### WHAT YOU NEED TO DO
An unchanged copy of every record below, without pictures, is the goal.

### MATERIAL SUPPLIED
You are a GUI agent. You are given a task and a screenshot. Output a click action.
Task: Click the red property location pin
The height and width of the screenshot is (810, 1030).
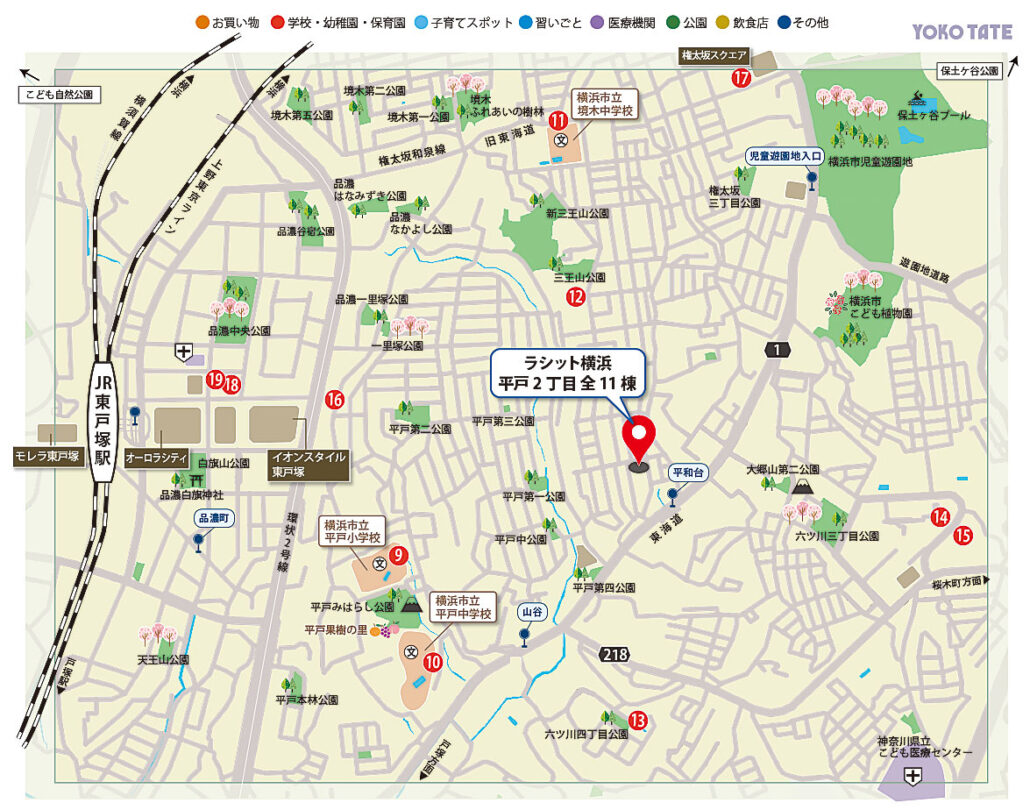click(639, 435)
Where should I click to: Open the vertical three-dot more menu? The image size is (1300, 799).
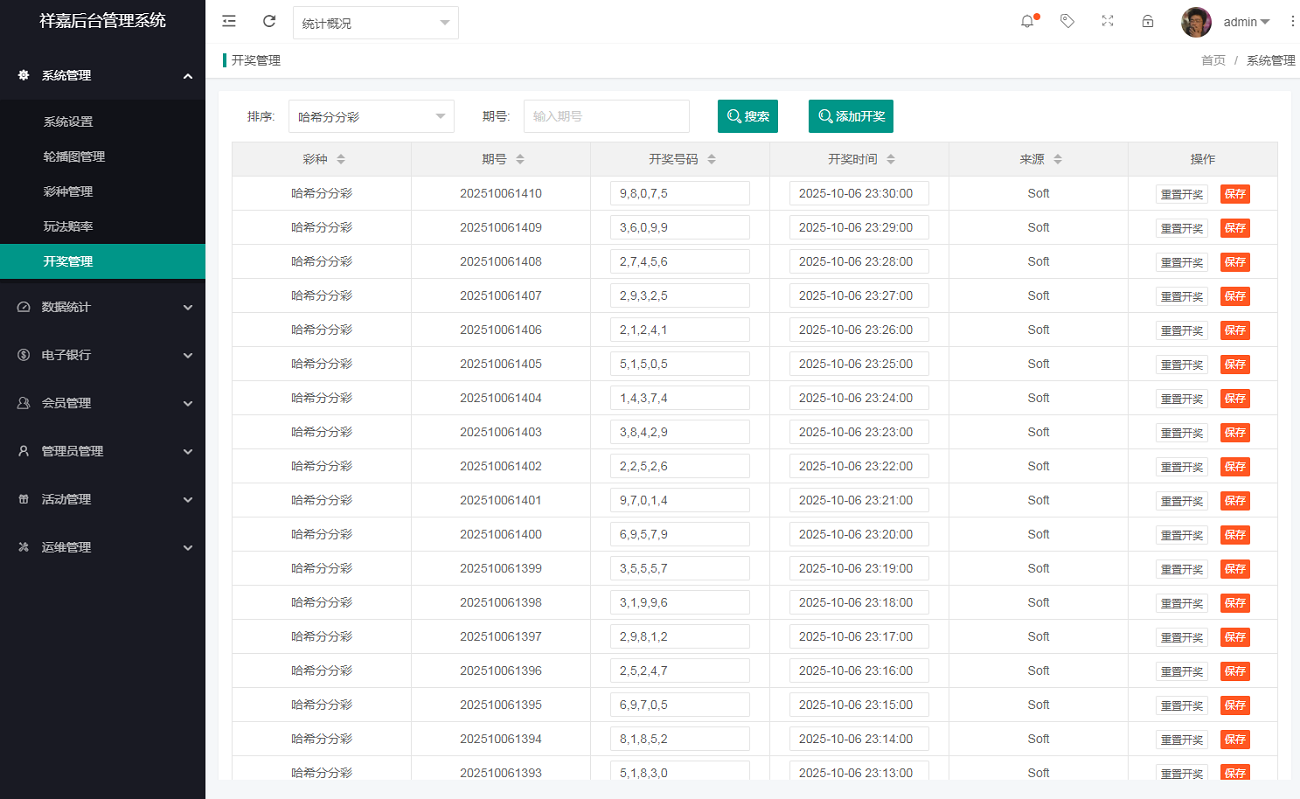[x=1292, y=22]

### OUTPUT OF THE TASK
You are a GUI agent. You are given a task and a screenshot. Output a click action.
Task: Click the red property location pin
The height and width of the screenshot is (810, 1030).
click(639, 435)
Where should I click to: Open the vertical three-dot more menu? The image size is (1300, 799).
[x=1292, y=22]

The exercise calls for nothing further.